API_REFERENCE.md•24.2 kB
# API Reference
This document provides comprehensive technical details for all MCP tools available in the Scholarly Research MCP Server.
## Tool Categories
The server provides 24 MCP tools organized into the following categories:
- **Paper Discovery**: Search and retrieve papers
- **Content Analysis**: Extract and analyze paper content
- **Google Scholar Integration**: Web scraping capabilities
- **User Preferences**: Configuration management
- **Citation Tools**: Citation generation and management
## Paper Discovery Tools
### `search_papers`
Search for academic papers across multiple sources with various filters.
**Parameters:**
```typescript
{
query: string; // Required: Search query string
maxResults?: number; // Optional: Maximum results (default: 20)

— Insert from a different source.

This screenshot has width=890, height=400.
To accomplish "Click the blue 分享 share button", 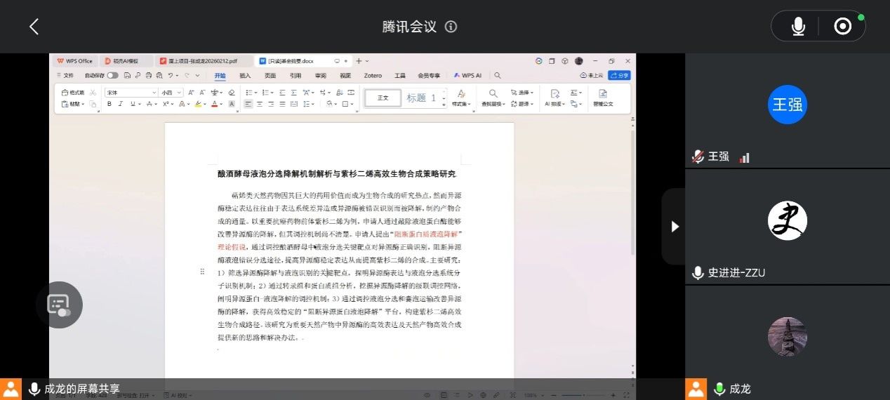I will point(619,75).
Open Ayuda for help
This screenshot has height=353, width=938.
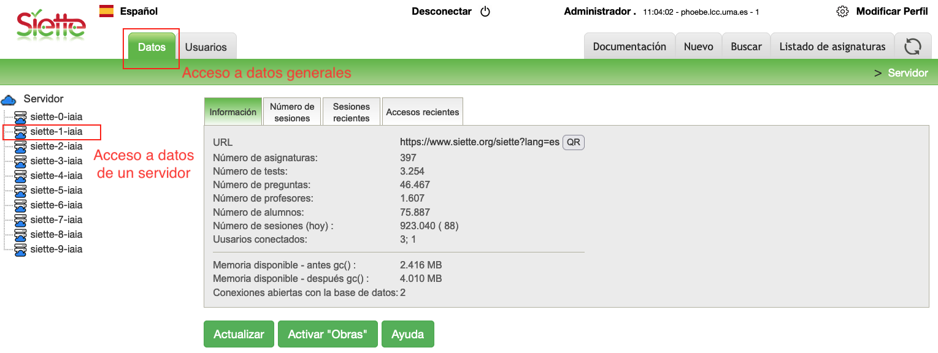tap(407, 334)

startDate?: string; // Optional: Start date (YYYY/MM/DD format)
endDate?: string; // Optional: End date (YYYY/MM/DD format)
journal?: string; // Optional: Filter by specific journal
author?: string; // Optional: Filter by specific author
}
```
**Response Format:**
```typescript
{
content: [
{
type: 'text';
text: string; // Formatted search results
}
];
}
```
**Implementation Details:**
- **Source**: PubMed (NCBI E-utilities API)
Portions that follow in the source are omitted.